Un autre facteur, rarement évoqué, joue sur les performances de croissance du PIB des pays. Celui-ci vient du poids (quantité et prix), dans la production, des consommations intermédiaires (biens et services transformés ou entièrement consommés au cours du processus de production). Rappelons que le PIB est la somme des valeurs ajoutées créées plus les impôts moins subventions sur les produits (TVA, douanes…) qui sont généralement un pourcentage de la valeur ajoutée. Le PIB augmente donc proportionnellement à la valeur ajoutée. La production nationale est la somme de la valeur ajoutée et des consommations intermédiaires. Si la part des consommations intermédiaires augmente dans le processus de production alors pour une croissance donnée de la valeur ajoutée (PIB) il faudra produire plus que proportionnellement. Inversement, si cette part diminue, pour une croissance du PIB donnée, il faudra moins de croissance de la production. Or, de 1997 à 2021 la part des consommations intermédiaires a varié dans notre échantillon
1995-2021, par an | Part des consommations intermédiaires | PIB | Consommations intermédiaires | Production |
---|---|---|---|---|
États-Unis | -0,10% | 2,38% | 2,28% | 2,34% |
Allemagne | 0,80% | 1,24% | 2,05% | 1,62% |
Espagne | -0,05% | 1,72% | 1,68% | 1,70% |
France | 0,43% | 1,45% | 1,89% | 1,65% |
Italie | 0,48% | 0,44% | 0,91% | 0,68% |
Suède | -0,04% | 2,39% | 2,35% | 2,37% |
Source : OCDE
Si on regarde alors le taux de croissance de la production et non pas celui du PIB on remarque que l’écart avec les Etats-Unis s’est réduit notablement. L’effort à fournir en termes de production totale pour un même gain de PIB est plus important en Allemagne, en France, en Italie qu’aux Etats-Unis, en Suède et en Espagne. La baisse ou la hausse du poids des consommations intermédiaires s’explique par la nature des productions (industrie, services, agroalimentaire, services non marchands, externalisation…) qui impacte la nature des achats des producteurs (énergie, matières premières, produits intermédiaires, services…).
Conclusion
Les performances de croissance s’expliquent donc par une combinaison de phénomènes.
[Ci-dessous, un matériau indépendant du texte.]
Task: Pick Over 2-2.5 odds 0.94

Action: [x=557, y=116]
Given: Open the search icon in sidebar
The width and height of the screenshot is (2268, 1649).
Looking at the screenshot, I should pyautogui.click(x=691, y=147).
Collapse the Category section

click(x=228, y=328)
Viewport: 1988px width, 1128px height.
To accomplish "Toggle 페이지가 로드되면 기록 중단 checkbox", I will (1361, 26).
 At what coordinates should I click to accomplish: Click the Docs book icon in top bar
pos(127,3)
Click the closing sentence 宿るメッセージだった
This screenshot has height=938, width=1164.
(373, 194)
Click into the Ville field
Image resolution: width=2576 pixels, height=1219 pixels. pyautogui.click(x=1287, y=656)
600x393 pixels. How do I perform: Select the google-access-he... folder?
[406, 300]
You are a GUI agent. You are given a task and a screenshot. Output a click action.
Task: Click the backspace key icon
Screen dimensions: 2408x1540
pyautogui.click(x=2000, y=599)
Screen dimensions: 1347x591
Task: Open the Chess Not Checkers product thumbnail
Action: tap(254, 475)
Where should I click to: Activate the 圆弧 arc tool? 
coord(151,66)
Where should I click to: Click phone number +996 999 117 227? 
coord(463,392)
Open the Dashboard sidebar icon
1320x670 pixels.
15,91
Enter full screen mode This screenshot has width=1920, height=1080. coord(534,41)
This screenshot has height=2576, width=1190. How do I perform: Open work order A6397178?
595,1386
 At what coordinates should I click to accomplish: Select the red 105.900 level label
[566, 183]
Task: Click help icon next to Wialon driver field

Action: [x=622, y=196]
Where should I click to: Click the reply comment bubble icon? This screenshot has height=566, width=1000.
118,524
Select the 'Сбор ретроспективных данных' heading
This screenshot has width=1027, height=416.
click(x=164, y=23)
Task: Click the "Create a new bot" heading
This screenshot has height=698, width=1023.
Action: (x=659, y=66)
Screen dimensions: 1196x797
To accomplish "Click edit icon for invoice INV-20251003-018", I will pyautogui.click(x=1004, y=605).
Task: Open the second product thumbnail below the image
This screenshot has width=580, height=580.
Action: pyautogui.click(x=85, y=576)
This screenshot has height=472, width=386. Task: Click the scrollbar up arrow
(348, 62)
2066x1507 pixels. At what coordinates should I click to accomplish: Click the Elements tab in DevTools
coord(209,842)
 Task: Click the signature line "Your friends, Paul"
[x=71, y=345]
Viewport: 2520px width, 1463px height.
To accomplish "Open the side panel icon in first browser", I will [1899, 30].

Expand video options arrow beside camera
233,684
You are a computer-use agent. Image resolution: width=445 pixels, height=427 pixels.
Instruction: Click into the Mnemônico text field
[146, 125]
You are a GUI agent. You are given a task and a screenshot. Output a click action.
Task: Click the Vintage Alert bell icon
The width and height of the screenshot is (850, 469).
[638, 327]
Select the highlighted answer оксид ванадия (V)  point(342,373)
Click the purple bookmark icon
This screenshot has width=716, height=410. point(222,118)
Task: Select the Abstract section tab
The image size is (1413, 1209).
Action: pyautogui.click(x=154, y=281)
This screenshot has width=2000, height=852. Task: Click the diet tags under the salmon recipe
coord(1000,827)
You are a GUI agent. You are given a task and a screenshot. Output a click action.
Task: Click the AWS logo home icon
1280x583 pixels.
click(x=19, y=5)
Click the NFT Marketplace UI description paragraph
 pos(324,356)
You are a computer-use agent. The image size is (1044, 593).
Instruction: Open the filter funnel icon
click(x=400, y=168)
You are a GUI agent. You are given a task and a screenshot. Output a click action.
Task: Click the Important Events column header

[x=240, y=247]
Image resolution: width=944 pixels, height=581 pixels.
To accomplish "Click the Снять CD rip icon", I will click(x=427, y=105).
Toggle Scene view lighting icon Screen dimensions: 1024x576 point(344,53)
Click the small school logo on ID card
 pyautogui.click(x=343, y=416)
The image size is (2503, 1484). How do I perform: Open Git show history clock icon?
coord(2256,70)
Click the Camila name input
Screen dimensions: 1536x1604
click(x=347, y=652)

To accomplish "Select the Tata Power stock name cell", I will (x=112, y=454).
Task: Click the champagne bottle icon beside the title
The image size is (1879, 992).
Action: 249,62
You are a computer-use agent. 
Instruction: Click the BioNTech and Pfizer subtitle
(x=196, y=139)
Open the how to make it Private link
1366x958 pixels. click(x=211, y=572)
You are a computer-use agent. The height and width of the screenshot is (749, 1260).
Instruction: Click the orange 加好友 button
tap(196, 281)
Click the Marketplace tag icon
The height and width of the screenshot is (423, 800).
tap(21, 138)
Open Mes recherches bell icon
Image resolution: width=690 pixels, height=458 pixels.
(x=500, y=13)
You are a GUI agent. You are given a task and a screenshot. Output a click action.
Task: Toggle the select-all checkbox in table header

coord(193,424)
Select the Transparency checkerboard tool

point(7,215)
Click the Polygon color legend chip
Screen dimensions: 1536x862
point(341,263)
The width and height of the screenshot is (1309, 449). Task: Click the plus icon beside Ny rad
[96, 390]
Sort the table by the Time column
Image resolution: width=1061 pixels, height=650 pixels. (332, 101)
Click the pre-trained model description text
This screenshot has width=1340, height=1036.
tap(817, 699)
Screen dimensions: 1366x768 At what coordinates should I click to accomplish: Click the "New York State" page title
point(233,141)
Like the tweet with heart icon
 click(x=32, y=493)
La démographie, le dynamisme de l’emploi et le temps de travail individuel expliquent une partie non négligeable de la dynamique de croissance, comme le montre les performances de la Suède, des Etats-Unis, et de l’Espagne par rapport aux autres pays. L’autre groupe d’influence est constitué par l’évolution du capital fixe sur la période, le progrès technique incorporé qui en améliore la performance et dont les dépenses en recherche et développement sont une mesure indicative. C’est ce qui sauve la croissance de l’Allemagne, dans une moindre mesure celle de la France et freine l’Espagne. Les gains de productivité engendrés expliquent les performances des Etats-Unis et de la Suède. Enfin, le processus et la nature des productions rendent l’acquisition de croissance de PIB plus ou moins lourde en termes d’effort de production totale.
Il est certain que cet écart de performance s’il devait durer entraînerait un déclin relatif de l’Europe par rapport aux Etats-Unis.
Par exemple, le rapport du PIB des Etats-Unis au PIB français sera 1.5 fois supérieur à celui d’aujourd’hui dans 40 ans environs et 2 fois supérieur dans 70 ans.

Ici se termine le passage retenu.